# Auto Headlights



## btchplz (Mar 12, 2005)

I recently had a small problem and wondered if it's an indication of a bigger problem to come. I always keep my headlights on auto. As soon as I exit the car and lock it, the lights go off. 

When I left my car the other day and locked it I noticed my lights didn't go off. I waited for maybe 15 seconds and still didn't go off. I figured they would eventually go off. I came back to the garage about 20 minutes later and they were still on. So I unlocked the car with my remote and the horn wasn't as loud as before and sounded kind of slow, so I knew the battery was being drained. I checked the light knob to make sure it was on auto and it was. I turned the car on to recharge the battery and the starter struggled to turn the car over. Keep in mind this was no more than 20 minutes with the lights on.

I let her run for about 10 minutes and shut her off. I got out and as soon as I locked the car the lights went off. It hasn't done it again since but I fear that this is an indication of a bigger problem to come.

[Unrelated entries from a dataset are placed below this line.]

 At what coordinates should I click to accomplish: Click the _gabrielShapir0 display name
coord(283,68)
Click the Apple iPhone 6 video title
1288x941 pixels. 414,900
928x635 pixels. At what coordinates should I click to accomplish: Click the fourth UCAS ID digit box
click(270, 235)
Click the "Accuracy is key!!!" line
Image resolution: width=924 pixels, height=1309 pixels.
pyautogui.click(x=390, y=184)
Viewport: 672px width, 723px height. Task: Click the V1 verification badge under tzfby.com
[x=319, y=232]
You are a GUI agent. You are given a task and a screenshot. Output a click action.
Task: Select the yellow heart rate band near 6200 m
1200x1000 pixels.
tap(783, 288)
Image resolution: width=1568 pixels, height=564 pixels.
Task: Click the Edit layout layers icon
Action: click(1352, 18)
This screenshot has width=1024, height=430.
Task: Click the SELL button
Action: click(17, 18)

Has this happened to anyone before? And why would my battery almost run dead after only twenty minutes? I have the stock battery and maybe I should change to an aftermarket battery. Any suggestions as to which one is best for our cars?


----------



## NJG8GT (Nov 14, 2007)

*Document ID#1848553*

Yes, It has happened to me. I put a sunshield in my windshield, left car running while getting items out of trunk, then turned off car and locked it immediately. I had taken vehicle into pontiac dealer and everything checked out okay. Then they received a bulletin, not a recall, but a bulletin. I have a copy of it. Here is what is states:

7/19/06 2004- 2006 model gtos

Pic3483c was created to remove the information tht a fix was being worked on. No updated calibration will be available. If the vehicle were to ever lose power at night while still rolling, the current would allow the headlamps to stay on. Please discard PIC3483B

Condition/concern:
With headlamp switch in auto mode, headlamps may remain on with ignition switched off and driver's door opened. headlamps will remain on, potentially discharging the vehicle battery.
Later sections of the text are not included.